◆ Problem to work on:
Going through the data below, copy out each line where the word "computer" shows up.
┄┄┄┄┄┄┄┄┄┄┄┄┄┄┄┄┄┄┄┄
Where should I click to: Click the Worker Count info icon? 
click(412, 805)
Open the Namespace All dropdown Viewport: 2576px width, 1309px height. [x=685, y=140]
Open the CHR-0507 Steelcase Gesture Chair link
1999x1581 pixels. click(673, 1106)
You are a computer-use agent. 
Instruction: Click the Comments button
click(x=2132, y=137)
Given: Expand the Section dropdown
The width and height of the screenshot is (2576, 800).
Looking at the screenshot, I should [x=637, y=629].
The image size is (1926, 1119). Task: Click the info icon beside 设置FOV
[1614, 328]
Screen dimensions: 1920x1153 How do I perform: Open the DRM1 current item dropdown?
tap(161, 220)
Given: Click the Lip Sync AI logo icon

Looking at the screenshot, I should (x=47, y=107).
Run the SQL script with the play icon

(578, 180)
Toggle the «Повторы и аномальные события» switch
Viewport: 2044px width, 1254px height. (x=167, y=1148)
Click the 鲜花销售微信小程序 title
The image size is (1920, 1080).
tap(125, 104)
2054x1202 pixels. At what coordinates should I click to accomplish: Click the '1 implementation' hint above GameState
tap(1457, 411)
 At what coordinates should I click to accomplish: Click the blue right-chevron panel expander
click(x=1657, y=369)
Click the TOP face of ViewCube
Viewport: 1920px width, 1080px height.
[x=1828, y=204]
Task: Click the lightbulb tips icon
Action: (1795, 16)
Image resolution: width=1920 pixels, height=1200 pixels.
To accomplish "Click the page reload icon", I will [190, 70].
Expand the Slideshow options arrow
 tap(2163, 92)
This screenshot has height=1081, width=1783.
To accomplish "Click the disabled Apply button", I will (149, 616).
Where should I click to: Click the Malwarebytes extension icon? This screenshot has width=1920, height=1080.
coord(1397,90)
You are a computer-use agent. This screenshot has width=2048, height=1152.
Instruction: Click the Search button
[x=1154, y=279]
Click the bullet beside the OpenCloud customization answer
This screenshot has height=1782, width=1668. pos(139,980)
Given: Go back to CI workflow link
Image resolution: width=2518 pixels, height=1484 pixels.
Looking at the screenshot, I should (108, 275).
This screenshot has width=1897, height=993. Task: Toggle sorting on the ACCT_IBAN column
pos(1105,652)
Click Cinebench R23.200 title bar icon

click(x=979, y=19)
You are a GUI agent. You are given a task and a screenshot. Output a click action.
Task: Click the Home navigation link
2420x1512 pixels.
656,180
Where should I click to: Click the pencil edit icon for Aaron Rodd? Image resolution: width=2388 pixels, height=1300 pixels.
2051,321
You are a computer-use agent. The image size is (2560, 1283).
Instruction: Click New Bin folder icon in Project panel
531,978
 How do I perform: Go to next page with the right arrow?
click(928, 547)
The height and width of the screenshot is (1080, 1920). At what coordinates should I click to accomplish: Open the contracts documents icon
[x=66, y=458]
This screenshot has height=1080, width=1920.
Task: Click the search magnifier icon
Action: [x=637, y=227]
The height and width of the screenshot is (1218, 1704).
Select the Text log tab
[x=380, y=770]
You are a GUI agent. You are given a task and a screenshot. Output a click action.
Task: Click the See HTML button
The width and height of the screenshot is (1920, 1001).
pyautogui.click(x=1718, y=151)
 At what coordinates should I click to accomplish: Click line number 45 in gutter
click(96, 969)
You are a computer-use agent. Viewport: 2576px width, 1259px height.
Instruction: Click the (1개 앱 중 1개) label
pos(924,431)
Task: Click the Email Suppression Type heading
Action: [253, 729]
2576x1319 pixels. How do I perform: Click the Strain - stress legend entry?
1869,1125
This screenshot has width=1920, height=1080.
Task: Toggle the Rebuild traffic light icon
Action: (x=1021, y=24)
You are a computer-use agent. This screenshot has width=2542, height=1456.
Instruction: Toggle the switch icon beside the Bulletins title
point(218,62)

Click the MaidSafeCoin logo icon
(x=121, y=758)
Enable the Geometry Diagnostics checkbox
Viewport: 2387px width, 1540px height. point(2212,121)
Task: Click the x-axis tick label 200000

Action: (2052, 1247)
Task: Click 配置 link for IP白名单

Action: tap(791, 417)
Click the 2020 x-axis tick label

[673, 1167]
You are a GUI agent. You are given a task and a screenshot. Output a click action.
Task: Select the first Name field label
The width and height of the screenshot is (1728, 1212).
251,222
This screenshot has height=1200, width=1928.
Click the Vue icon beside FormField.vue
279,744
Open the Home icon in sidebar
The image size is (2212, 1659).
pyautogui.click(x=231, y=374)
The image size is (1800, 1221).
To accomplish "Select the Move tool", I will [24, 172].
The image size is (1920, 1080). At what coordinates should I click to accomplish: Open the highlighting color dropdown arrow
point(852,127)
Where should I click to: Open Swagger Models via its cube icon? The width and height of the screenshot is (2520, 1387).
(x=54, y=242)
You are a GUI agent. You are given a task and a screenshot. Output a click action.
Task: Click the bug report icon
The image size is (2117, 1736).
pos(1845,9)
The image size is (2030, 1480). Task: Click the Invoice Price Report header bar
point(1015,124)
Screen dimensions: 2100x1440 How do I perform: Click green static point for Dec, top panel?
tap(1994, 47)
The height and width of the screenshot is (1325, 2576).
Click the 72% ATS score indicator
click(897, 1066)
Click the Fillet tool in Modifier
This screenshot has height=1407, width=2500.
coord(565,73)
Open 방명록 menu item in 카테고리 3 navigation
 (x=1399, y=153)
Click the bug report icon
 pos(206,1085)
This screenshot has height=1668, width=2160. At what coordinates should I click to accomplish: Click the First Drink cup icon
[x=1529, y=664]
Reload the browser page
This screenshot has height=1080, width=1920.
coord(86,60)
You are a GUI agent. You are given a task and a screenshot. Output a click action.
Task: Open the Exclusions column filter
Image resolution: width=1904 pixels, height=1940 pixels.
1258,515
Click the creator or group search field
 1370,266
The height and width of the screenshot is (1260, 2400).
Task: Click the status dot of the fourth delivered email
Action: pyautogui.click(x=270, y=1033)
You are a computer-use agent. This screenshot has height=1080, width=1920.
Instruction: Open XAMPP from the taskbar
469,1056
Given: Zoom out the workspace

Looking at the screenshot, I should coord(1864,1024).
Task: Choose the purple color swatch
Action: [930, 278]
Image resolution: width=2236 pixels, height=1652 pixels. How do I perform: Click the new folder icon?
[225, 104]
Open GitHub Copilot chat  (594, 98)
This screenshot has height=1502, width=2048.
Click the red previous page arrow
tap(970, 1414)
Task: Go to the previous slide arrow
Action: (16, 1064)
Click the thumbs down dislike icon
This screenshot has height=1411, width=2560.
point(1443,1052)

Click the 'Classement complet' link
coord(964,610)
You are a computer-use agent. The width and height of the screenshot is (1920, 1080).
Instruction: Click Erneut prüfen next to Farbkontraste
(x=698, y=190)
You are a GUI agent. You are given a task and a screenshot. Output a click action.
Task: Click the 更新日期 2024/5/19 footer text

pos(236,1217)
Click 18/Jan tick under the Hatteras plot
┄┄┄┄┄┄┄┄┄┄┄┄┄┄┄┄┄┄┄┄
◆ Answer to this task:
You are a computer-use agent. 
You are a computer-use agent. This screenshot has width=2048, height=1152.
You are a computer-use agent. The image size is (2560, 1283).
You are a computer-use agent. Viewport: 2576px width, 1259px height.
You are a computer-use agent. This screenshot has width=2542, height=1456.
You are a computer-use agent. This screenshot has height=1080, width=1920.
You are a computer-use agent. The width and height of the screenshot is (1920, 1080).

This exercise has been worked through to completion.